Add another Alaska critter to the list of animals that environmental groups are trying to save -- the Alexander Archipelago wolf.
The subspecies of gray wolf is found only in the old-growth forests of Southeast Alaska. And that puts them in conflict with logging in the Tongass National Forest, the nation's largest forest that has been heavily logged in the past few decades.
Now, the Center for Biological Diversity and Greenpeace have filed a 103-page petition with the the U.S. Fish and Wildlife Service asking that the wolf be declared either threatened or endangered under the Endangered Species Act and that Prince of Wales Island and others be designated as critical habitat.
Greenpeace forest campaigner Larry Edwards called the wolf "a symbol of America's rapidly dwindling wilderness" and said there is "clear evidence" the wolf is in trouble.

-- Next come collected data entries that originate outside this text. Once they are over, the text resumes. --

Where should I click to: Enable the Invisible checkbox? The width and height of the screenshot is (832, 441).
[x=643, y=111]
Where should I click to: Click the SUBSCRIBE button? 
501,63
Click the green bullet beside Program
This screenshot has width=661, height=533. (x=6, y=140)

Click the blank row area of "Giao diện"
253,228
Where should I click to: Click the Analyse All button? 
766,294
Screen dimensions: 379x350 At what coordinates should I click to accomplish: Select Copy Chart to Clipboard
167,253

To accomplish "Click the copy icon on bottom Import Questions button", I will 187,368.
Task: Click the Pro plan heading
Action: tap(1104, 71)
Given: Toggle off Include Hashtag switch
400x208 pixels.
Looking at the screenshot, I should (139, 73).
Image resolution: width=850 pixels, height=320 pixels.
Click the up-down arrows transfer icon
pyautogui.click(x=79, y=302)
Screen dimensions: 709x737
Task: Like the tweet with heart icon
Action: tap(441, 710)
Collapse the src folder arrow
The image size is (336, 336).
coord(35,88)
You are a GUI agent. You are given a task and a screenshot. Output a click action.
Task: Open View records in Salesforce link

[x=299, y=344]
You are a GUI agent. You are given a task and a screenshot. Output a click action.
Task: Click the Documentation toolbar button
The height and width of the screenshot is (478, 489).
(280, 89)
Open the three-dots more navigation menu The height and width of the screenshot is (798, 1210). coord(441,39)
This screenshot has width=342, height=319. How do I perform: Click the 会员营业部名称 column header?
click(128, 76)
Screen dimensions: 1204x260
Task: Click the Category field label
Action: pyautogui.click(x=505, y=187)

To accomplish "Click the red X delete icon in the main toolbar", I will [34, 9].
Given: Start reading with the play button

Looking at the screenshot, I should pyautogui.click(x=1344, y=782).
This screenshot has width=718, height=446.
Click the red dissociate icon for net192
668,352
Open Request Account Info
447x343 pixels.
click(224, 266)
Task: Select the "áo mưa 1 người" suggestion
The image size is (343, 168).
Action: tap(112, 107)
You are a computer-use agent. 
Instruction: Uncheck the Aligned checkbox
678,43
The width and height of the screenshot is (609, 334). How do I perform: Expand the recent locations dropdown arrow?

That trouble stems from clearcutting and over-logging of the old-growth forests where the Alexander Archipelago wolf dens in the root systems of the giant trees, according to the environmental groups.
The wolf depends on the Sitka black-tailed deer for food, but the deer also have been dwindling due to logging, the groups said.
Logging operations in the Tongass also mean more roads and easier access for hunters and trappers, who are also killing off the wolves -- as many as half of them illegally, the conservationists said.
Rebecca Noblin, Alaska director of the Center for Biological Diversity, said the U.S. Forest Service could do a lot to save the wolves by not permitting new roads and ending "unsustainable" logging practices. She accused the federal government of "kowtowing" to the timber industry.
Federal legislation that would give Sealaska Corp. more old-growth acreage in Southeast Alaska also might factor into any decision on whether the wolves should be listed as threatened or endangered.
The legislation would allow Sealaska to pick up another 81,500 acres outside the area already allotted under the Alaska Native Claims Settlement Act. The acreage would be prime timber lands, the area also used by the wolves.
Noblin said more logging of the productive old-growth forest would impact the habitat. If the wolf was to be listed before the land selection went through then the wolf's status would trigger consultation between agencies with an eye toward whether any sort of land exchange would jeopardize the wolves' continued existence, she said.
Even the passing of the legislation would likely have an effect on the Fish and Wildlife Service's decision to list or not list the wolves, she said, because the agency would have to consider what the loss of habitat in that acreage would do to the wolves. "If we were looking at a big chunk of land being logged, that would factor into the ESA decision," she said.
The Sealaska legislation is pending in the U.S. House of Representatives. Company officials have said it needs to pass this year or the company will have to start curtailing logging operations and that will result in the loss of hundreds of jobs.
The Alexander Archipelago wolf joins other Alaska wildlife -- polar bears, beluga whales, walrus, ring seals -- that conservationists are fighting to save through federal laws designed to protect them from loss of habitat caused by development, climate change and other factors.